Sie werden auf weitere Monitore hingewiesen. Puls, Angstzustände, Schweiß, Atem.
„Wir können auf diesem Wege natürlich auch die Kondition der Leute prüfen. Wer da Defizite hat wird ausgesondert, zu weiterem Training geschickt. Und dann haben wir natürlich neben dem physischen Training noch das mentale. Die Leute sollen ja schließlich funktionieren. Und sie sollen überleben. Wir schicken niemanden bewusst in sein Verderben. Das kann ich als Familienvater auch überhaupt nicht verantworten. Sehen Sie, dem Mann da unten geht schon ganz schön der Atem. Aber jetzt wollen wir ihm mal ein bisschen Dampf machen. Müller!“
Es war das erste Mal heute Abend, dass jemand mit seinem Namen angeredet wurde, dem Chef gingen anscheinend die Pferde durch.
„Müller, wie gut ist der Mann noch drauf?“
„Gute Kondition, er bräuchte im Moment nur mal ein paar Sekunden Pause, Herr...“
Müller verkniff sich den Namen seines Vorgesetzten.

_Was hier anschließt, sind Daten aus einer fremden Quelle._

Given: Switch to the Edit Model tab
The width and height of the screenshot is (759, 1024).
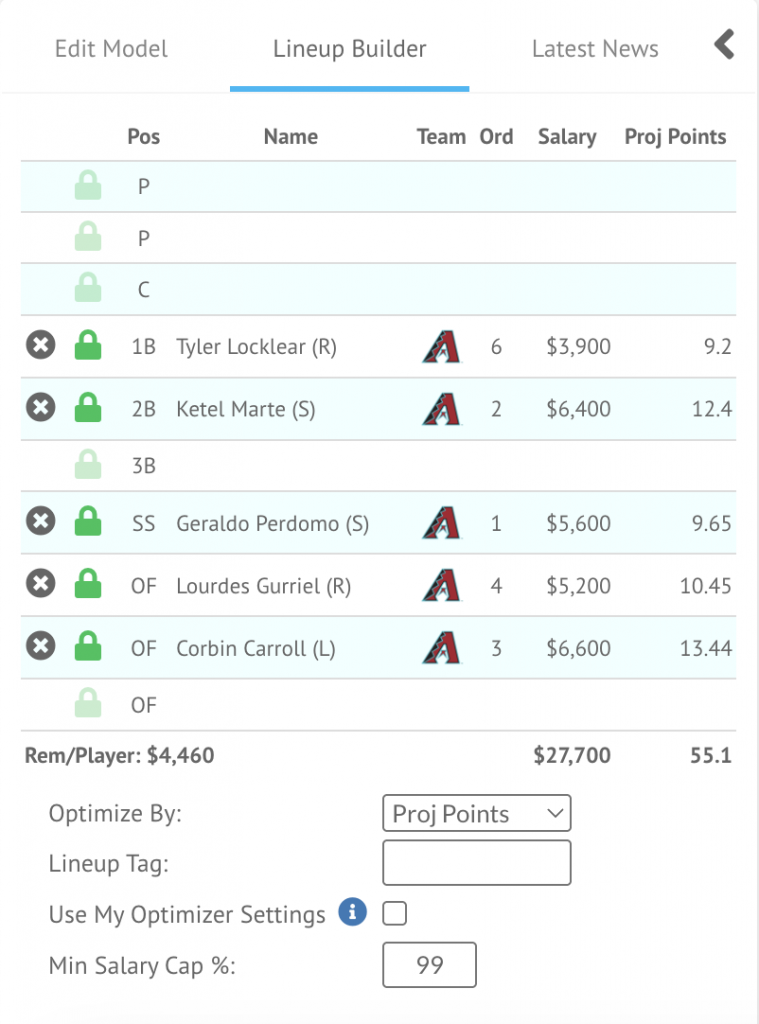Looking at the screenshot, I should [x=111, y=49].
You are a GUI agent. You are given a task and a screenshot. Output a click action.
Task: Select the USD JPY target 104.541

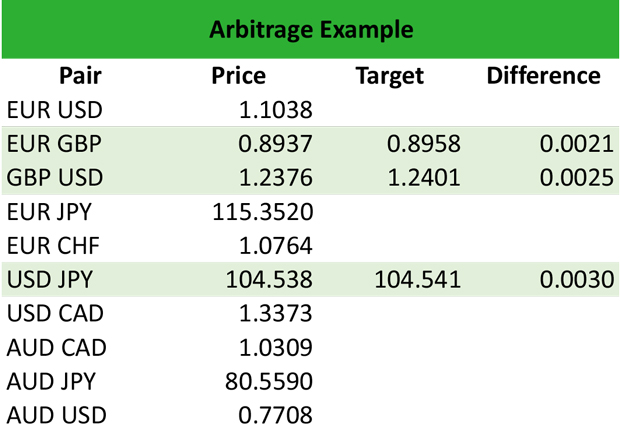tap(417, 279)
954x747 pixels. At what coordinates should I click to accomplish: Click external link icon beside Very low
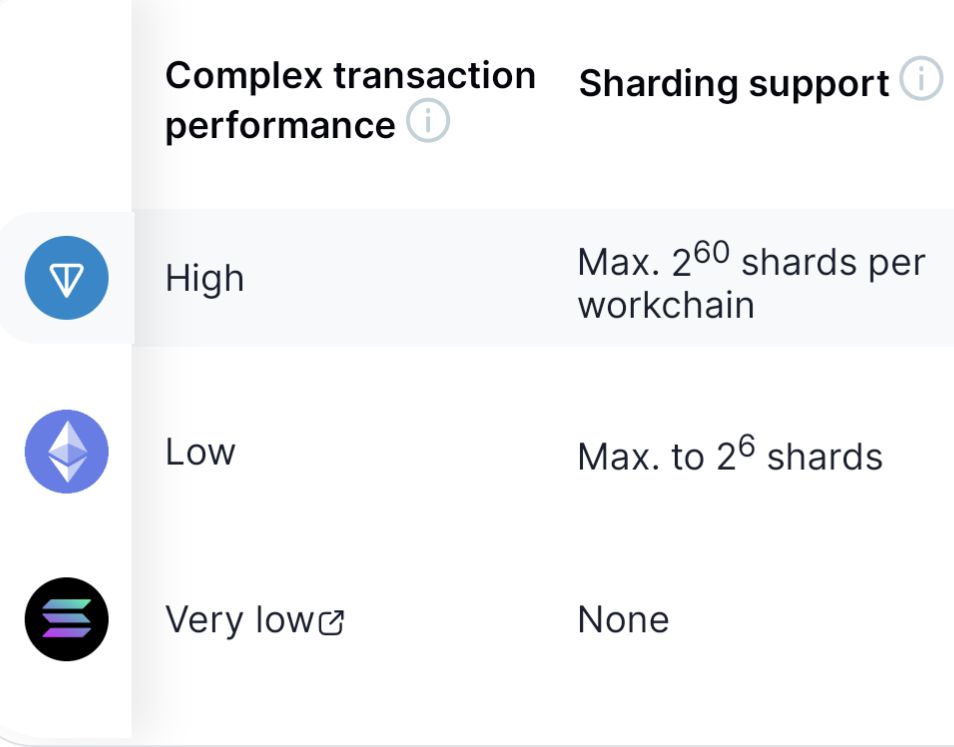(331, 624)

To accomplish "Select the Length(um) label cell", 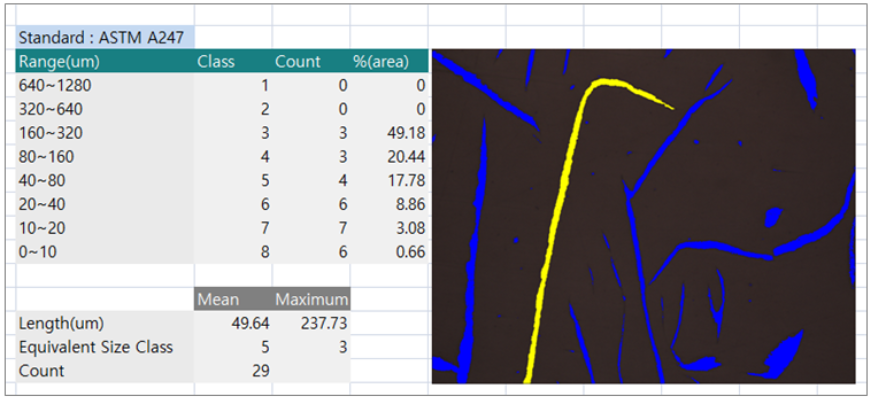I will (105, 323).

„O.K., gönnen Sie ihm 15 Sekunden und dann wird er angegriffen, von drei Männern gleichzeitig und außerdem,“ der Chef lächelte ein barbarisches Lächeln, „vorher zeigen Sie ihm noch mal eine schöne Frau, zur Abwechslung. Mal sehen ob er drauf reinfällt.“
„Bestimmt nicht, Chef. Das kennt der. Immer wenn ihm Frauen im Training vor der Nase vorbeilaufen, dann weiß er: Gleich kommt’s ganz dick. Ich würde davon abraten.“
„Akzeptiert, steht das Programm?“ Er sah sich zum Computerspezialisten um, einem dürren, bebrillten Männchen, der auf seinen Tastaturen herum hämmerte. Der nickte nur. Und dann fing das neue Programm an.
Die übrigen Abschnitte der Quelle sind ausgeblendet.